Ce qui est bon pour le lecteur est bon pour le moteur. Il n'existe plus vraiment de frontière entre référencement et conception éditoriale.

Lorsque vous recherchez "vol pour barcelone" ou "vol rome" dans google.be, Brussels Airlines arrive en tête des résultats organiques (référencement naturel, par opposition aux liens sponsorisés).

Ce résultat n'est pas le fruit du hasard.

L'expression "vol pour Barcelone" apparaît cinq à dix fois dans la page cible. En particulier à des endroits stratégiques : la balise TITLE, la balise H1, la navigation, le début du texte, etc.

L'éditeur s'en sort plutôt bien, car cette redondance ne me semble pas trop gênante à la lecture. Vous êtes d'accord avec moi ?

La répétition de mots clés dans un volume de texte donné joue un rôle important dans le référencement. Certains outils en ligne vous permettent de calculer la densité de vos mots clés.

Alors, parfaite l'optimisation des pages chez Brussels Airlines ?
Non, pas encore : actuellement, les photographies ne sont pas enrichies d'un texte alternatif riche en mots clés. C'est une piste supplémentaire à exploiter.

Référencement : la revanche du contenu

Vous n'avez pas encore lu le livre blanc de Dixxit sur le référencement ? Et bien, qu'attendez-vous ?!?

A mes yeux, il s'agit d'un des meilleurs dossiers sur le sujet. Le seul, à ma connaissance, qui développe une réflexion approfondie (mais totalement compréhensible) à propos de l'impact de la stratégie éditoriale sur le référencement.

Je me permets d'en commenter ici deux extraits, en vous recommandant la lecture complète et gratuite du dossier.

La graphique ci-dessous illustre l'importance du micro-trafic. Beaucoup d'éditeurs de sites web s'appliquent à vérifier leur positionnement sur une poignée de mots clés stratégiques. La réalité statistique démontre pourtant que les 25 premiers mots clés ne génèrent, en moyenne, que 5 à 15% du trafic. Il est donc judicieux d'envisager le référencement sous un angle sémantique beaucoup plus large.

Ci-dessous, Dixxit éclaire le référencement sous l'angle du cycle de vente d'un produit. Selon le degré de maturité du client (découverte, intérêt, considération, acquisition), les requêtes sont susceptibles de varier. Un bon site web doit pouvoir répondre à toute cette matrice de requêtes, grâce à une arborescence bien construite.
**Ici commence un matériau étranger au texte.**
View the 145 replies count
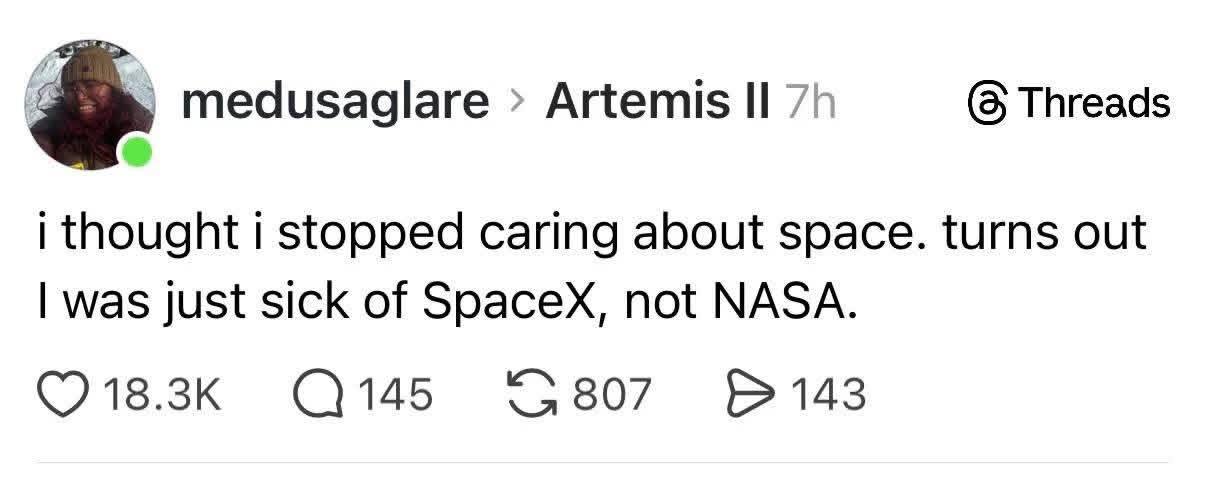 394,394
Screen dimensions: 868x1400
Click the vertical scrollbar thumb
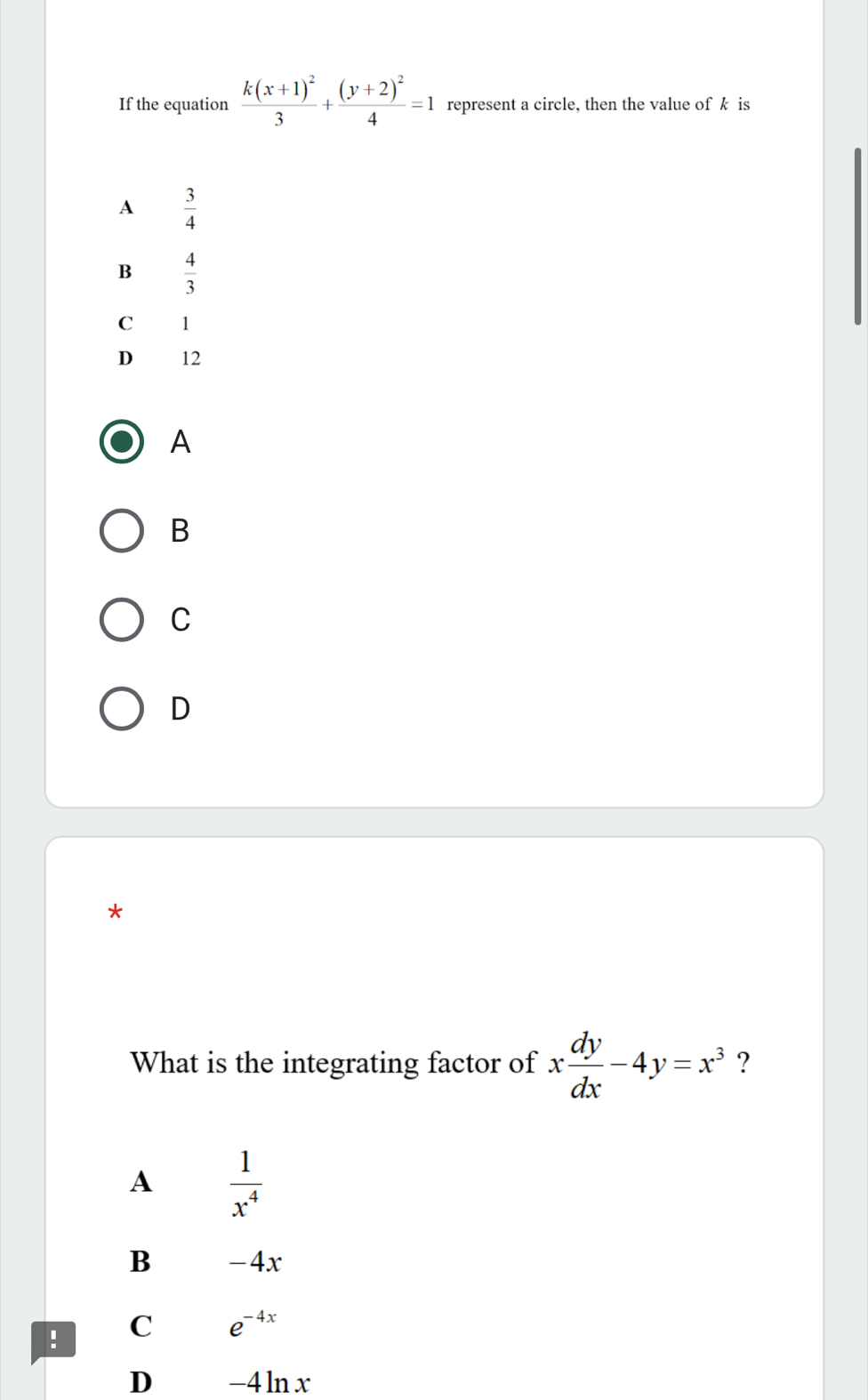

Une structuration de contenu qui part du plus général, pour aller progressivement vers le détail, démontre son efficacité non seulement vis-à-vis des lecteurs (qui peuvent approfondir leur recherche au départ de la page d'accueil), mais aussi vis-à-vis des moteurs (qui trouveront réponse non seulement aux requêtes généralistes mais aussi aux requêtes beaucoup plus spécifiques).